**Document passage**
···

Please tell me what you think! Place them in order of who you like best (And why, if you know). I am always looking for more opinions on my goats! It is so hard because I see them every day and it's hard to write them up on their pages!


----------



## kelebek (Oct 5, 2007)

Chelsea,

I am sorry, but I have no idea about conformation. Although I think that Isabel and then Nestea look the nicest.

And Jenna gets most charismatic -  You can see her personality in her!


----------



## hornless (Oct 5, 2007)

1. Azriel
2. Janna
3. Nestea


----------



## cute kids (Oct 5, 2007)

i'm no goat judge (i fall for color and personalities!!!!) but you said that azriel is quite good. with that in mind, the shoulder area in her seems much deeper than ginger, for instance. nestea looks good in this area, too.
now....it could be someone will say shoulders are azriel's WEAK spot, i don't know. that is just where i see the biggest difference just looking at them.
pretty girls...i love isabel.
enjoy


----------



## cute kids (Oct 5, 2007)

just looked again....i'd be happy with any of them, but i am not showing mine. these are just photos, too, and cooperation is a help. yeah, right. anyway..........


----------



## morganslil1 (Nov 13, 2007)

I dont know any thing about showing but....
I like Ginger and Janna the best you have some beautiful girls.


----------



## Muddy Creek Farm (Oct 5, 2007)

Thanks! Photos are kinda tough, because you can't feel them, and that (to me) is an important part of judging.


----------



## alyssa_romine (Oct 5, 2007)

it is an important part of judging. I used to judge livestock in school and placed animals on how they looked because I was too shy to go up and feel the animals but I didn't do too bad. We did judge goats though..only, sheep, breeding cattle, dairy cattle, and market hogs.

Now horses, I can judge. The are judged on appearance so they are easy.


----------



## Sara (Oct 5, 2007)

I think Ginger would place first, she looks to be very level with a nice topline, and nicely blending from head to toe.
Then Isabel and Janna would tie for second they are both nice and level


----------



## ozarksvalley (Nov 22, 2007)

1st- Ginger. Ginger has a nice, uphill topline, her pasterns are short and she has a nice length. She is wide with excellent rear angulation. Her rump is level and she has very nice dairy capacity. I would like to see her shoulders blend more into her neck. Very beautiful doe. 

2nd- Janna. Janna excells in general appearance. Janna is long and feminine, she stands uphill and she has very nice dairy capacity. She looks to be wide, with very good rear width and angulation. 

3rd- Isabel. Isabel is very long, has a feminine neck and has an uphill topline. She has good dairy capacity. She has very nice rear width and angulation.

4th- Azriel. She may have placed higher if she wasn't so fuzzy.  She has nice length, though I would probably like to see a more feminine neck. (her coat may be hiding a feminine one, I can't tell) Her rump looks a little steep. She looks like she has a very nice dairy capacity and an excellent width.

5th- Nestea. She's squatting some so I can't tell a whole lot. She appears to have an uphill topline, good dairy capacity and width. She also has a very nice feminine neck. I would like to see shorter pasterns on her, and a more even rump.

Very, very nice does. They are all beautiful!!! (and Janna seems to know it....  )


----------



## Muddy Creek Farm (Oct 5, 2007)

Thanks, I just cannot wait to clip them in the spring! And get them into the ring


----------



## sparks879 (Oct 17, 2007)

···

**Exercises**
(A) Why does Muddy Creek Farm say that photos make judging the goats hard in the goat-ranking thread? Answer in one to three sentences.
(B) In the goat-ranking thread, which goat does Sara place first?
(C) Write the next part of the goat-ranking thread, picking up right after its last line.

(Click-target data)
···

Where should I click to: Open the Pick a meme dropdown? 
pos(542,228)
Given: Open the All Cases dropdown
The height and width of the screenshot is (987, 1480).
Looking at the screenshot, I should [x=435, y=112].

···

**Outputs in order**
(A) You can't feel the goats in a photo, and to Muddy Creek Farm, feeling them is an important part of judging.

(B) Ginger.

(C)
im assuning the girls are all dry yearlings. 
I like your Janna the best, She has a look at my attitude doesn't she? 
I woupld place her one over two because she is By far the widest doe, she has a long dairy neck a pretty head and lots of width between her hocks she is very uphill and thight in the shoulders. She has good length from hips to pins. She will grant a bit of smoothness of blending through the shoulders to Isabel. 
Isabel would be my second choice, she is a very pretty doe to look at. She has nice generl aperance. She has probably the best set of shoulders out of all of them. She is very deep bodied and feminine. She has tremendous length from hips to pins. She will grant a higher wider escutchen to Ginger.
Ginger will be my third choice, though a very Long tall and open doe, she doesn't have quite the angulation to her real legs as the other two does. She is uphill and very smooth over her shoulders. I would also like to see her a little tighter at her point of elbow. 
Azriel will be my fourth choice, She too is a very uphill doe, she has a nice deep brisket but i ould like to see her a little straighter in the legs, she toes out a bit. I would also like to see tighter toes on this doe. 
Though a very feminine doe Nestea just doesn;t have the maturity to move her further up the line. She is very uphill and has a nice long dairy neck, she is a bit steep in the rump. I would also like to see a bit longer body on this doe. She does toe out, but she apears to have one of the highest escutchens out of all of the does.

Hope this helps
beth


----------



## Muddy Creek Farm (Oct 5, 2007)

Thanks! No only ginger is a yearling, Azriel is 8 months, Janna was about 5 months in the photo, Isabel was 4 months and Nestea was 5 months in the photo.


----------



## sparks879 (Oct 17, 2007)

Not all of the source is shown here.